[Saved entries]
___

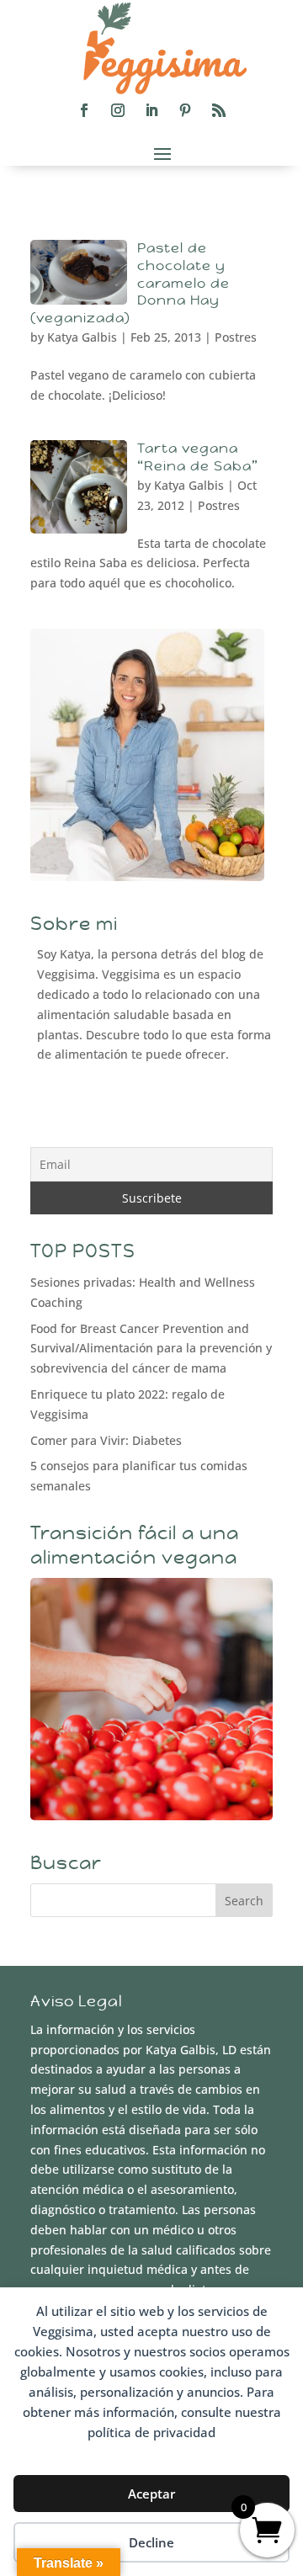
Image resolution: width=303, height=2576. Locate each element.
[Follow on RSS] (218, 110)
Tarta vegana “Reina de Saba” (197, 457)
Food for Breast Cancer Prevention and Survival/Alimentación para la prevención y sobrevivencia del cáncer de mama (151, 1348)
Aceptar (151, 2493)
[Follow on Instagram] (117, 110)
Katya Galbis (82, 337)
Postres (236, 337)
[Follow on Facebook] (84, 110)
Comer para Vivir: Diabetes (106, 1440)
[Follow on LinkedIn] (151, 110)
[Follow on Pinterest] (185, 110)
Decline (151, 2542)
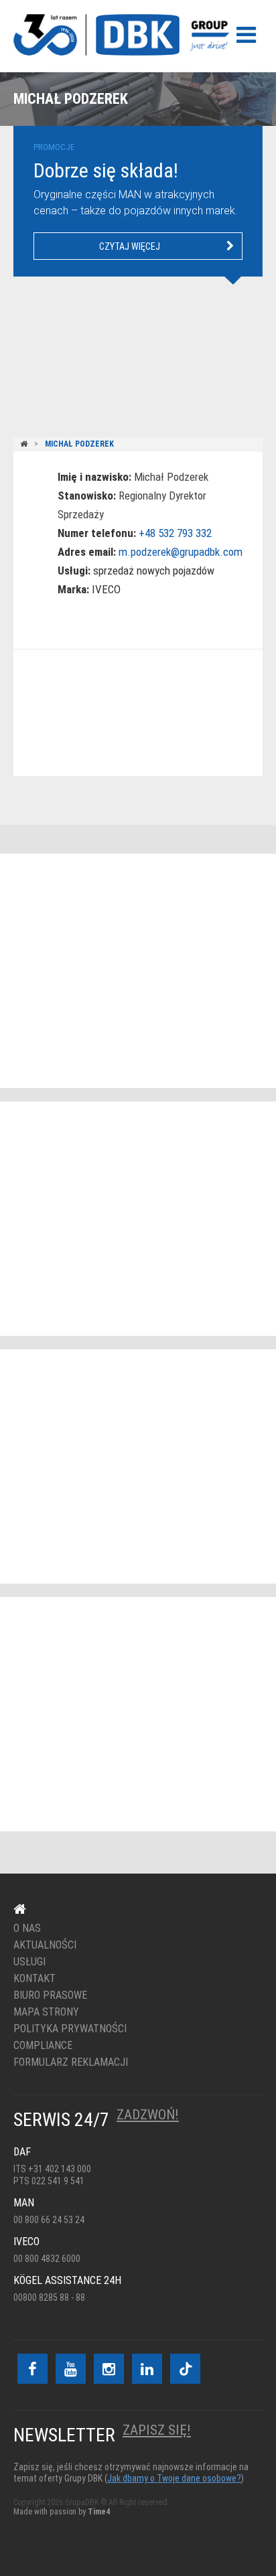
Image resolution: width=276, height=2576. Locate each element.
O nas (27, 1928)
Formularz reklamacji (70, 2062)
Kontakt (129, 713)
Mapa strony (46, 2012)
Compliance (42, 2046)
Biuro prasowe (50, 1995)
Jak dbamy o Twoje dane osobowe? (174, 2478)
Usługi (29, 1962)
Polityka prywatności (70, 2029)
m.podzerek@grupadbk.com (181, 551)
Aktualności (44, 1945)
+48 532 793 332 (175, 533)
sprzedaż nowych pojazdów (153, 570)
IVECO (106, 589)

___

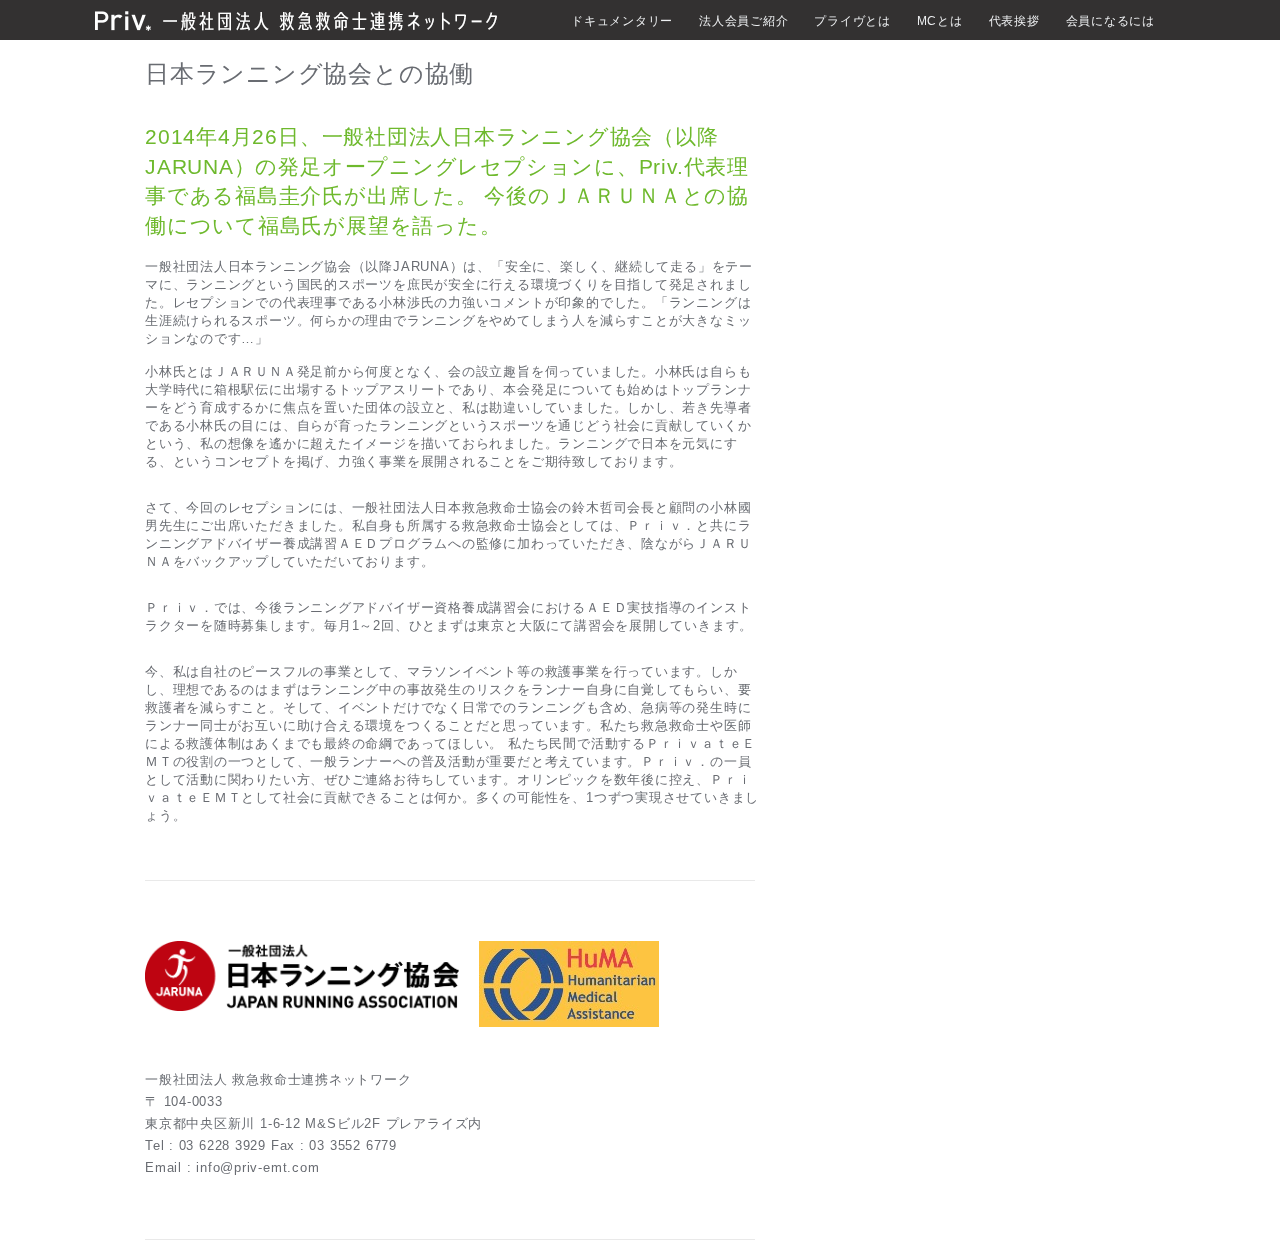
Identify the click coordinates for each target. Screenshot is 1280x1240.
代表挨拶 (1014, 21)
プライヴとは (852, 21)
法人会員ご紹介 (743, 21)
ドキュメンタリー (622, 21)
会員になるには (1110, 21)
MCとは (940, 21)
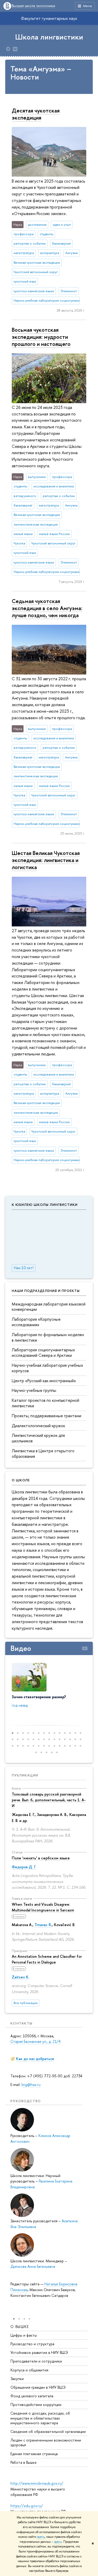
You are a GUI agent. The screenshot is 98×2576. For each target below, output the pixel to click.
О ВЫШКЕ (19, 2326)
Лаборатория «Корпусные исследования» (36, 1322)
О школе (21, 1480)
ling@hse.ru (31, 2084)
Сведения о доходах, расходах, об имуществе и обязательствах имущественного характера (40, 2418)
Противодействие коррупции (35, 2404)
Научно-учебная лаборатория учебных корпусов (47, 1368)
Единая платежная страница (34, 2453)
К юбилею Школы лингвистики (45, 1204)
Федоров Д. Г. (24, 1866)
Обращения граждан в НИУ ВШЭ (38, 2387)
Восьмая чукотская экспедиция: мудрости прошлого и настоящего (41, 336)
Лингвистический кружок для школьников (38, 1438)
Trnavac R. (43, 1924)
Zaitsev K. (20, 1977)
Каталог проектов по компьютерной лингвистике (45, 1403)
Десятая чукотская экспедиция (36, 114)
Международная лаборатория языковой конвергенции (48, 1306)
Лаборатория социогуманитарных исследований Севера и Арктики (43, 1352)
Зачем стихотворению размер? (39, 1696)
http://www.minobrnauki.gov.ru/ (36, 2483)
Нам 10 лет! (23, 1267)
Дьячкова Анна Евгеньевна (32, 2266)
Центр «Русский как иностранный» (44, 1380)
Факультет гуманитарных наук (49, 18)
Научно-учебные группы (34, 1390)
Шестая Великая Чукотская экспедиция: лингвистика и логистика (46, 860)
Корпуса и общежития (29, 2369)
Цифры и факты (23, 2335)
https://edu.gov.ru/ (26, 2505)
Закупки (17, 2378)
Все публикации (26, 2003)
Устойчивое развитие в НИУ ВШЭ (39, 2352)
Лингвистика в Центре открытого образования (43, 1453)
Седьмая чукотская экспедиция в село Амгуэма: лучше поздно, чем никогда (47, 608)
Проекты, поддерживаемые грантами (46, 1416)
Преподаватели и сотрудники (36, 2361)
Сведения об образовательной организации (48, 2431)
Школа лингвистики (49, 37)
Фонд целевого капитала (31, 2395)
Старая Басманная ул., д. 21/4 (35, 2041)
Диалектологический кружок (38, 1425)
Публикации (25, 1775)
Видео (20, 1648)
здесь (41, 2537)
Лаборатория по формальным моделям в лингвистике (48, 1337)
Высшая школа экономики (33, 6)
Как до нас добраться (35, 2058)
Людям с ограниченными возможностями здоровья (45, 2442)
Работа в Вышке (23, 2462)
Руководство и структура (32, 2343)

___

How to complete this task:
Please report every line in the entries above that holds the string "click".

Answer space:
Identify the click coordinates for each target. Screenshot is 1280x1240.
You are a GUI agent. The screenshot is 98×2576. For each target below, output the pixel to click.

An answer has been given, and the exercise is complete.